**Selected passage**
★ ★ ★ ★ ★

# 10 hp tecumseh no spark



## mrthev5 (Jul 2, 2009)

this generator was used 2 years ago. It was brought to me with the guy saying it wouldn't start. I check the spark and it there was not when grounding the spark plug to the engine and pulling the cord. I used a new plug and checked again. Still no spark. I pulled the cover off and apparently this engine was not stored in very dry environment. The flywheel was rusty and the magnets on it were also. I took some sand paper to the mangets, and brought them back to a smooth clean surface. The magnets have good pull still so I don't think they are bad. I regapped the coil with the business card trick. Still no spark. I have swapped a known good coil in to hopefully get a quick fix. I have disconnected the kill wire from the coil to make sure ti was not shorting somewhere. The only thing I can think of is that it may not be grounding well on the posts. Any thoughts would be appreciated.

thanks


----------



## Al Bunzel (Apr 20, 2009)

Hi,

as you mentioned, check the grounding of your posts.
Also, a motor that has been in a non-dry environment for a while should have all electrical connections checked for corrosion.

Also, check that the ignition lead wire is making contact with the spark plug.

★ ★ ★ ★ ★

**Tasks to perform**
A – From the forum thread about the 10 hp Tecumseh with no spark, extract the passage between "as you mentioned, check" and "the spark plug.", inclusive.
B – In the Tecumseh no-spark thread, what method did the original poster use to regap the coil?
C – Proceed with the forum thread on the 10 hp Tecumseh with no spark, picking up after its final sentence.

Records gathered in a data collection:
★ ★ ★ ★ ★

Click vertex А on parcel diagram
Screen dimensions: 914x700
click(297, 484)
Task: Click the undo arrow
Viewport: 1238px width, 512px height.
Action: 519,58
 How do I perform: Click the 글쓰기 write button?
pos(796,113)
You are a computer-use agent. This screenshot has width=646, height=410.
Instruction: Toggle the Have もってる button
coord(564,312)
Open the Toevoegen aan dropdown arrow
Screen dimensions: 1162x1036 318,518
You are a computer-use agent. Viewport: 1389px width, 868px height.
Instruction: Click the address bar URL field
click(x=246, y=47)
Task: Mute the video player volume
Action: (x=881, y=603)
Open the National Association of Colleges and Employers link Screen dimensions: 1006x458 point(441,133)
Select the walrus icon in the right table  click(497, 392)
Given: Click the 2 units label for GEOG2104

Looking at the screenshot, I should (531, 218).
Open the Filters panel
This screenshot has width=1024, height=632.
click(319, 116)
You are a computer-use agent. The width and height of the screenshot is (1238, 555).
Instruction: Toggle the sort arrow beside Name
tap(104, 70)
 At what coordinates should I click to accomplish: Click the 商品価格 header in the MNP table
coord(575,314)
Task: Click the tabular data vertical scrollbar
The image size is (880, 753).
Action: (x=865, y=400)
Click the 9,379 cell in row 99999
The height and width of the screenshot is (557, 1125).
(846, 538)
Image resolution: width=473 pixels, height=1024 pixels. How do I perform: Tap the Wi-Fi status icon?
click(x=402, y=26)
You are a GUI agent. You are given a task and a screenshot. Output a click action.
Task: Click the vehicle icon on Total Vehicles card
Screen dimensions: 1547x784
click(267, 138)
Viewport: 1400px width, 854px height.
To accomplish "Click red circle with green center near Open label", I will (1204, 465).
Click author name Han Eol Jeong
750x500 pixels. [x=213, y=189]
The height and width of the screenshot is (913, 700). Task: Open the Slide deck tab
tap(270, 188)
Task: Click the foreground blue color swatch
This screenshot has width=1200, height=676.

★ ★ ★ ★ ★

**Expected results**
A –
as you mentioned, check the grounding of your posts.
Also, a motor that has been in a non-dry environment for a while should have all electrical connections checked for corrosion.

Also, check that the ignition lead wire is making contact with the spark plug.

B – The business card trick.

C –
I once had the wire inside the ignition lead dislodge itself, so even though I had the spark lead on, the wire was not making contact with the spark plug.
To fix that, I just had to pull the wire into position within the insulation.

Kind Regards
Al


----------



## mrthev5 (Jul 2, 2009)

sanded down all leads and appear to have good spark now. Time to rebuild the carb. got it running but is surging now so carb has to come off and get cleaned up


----------



## Al Bunzel (Apr 20, 2009)

If you have surging, other things to check are:
* is the fuel cap venting properly?
* is the air cleaner dirty?
* is the governor sticky or binding?
* are there breaks in the spark plug cable? Also, check the wire connection to the spark plug to ensure it is not corroded and that it makes a good, tight contact.
* is there water in the gasoline or is the gasoline stale?

Then, check the carby.

Let us know how it goes.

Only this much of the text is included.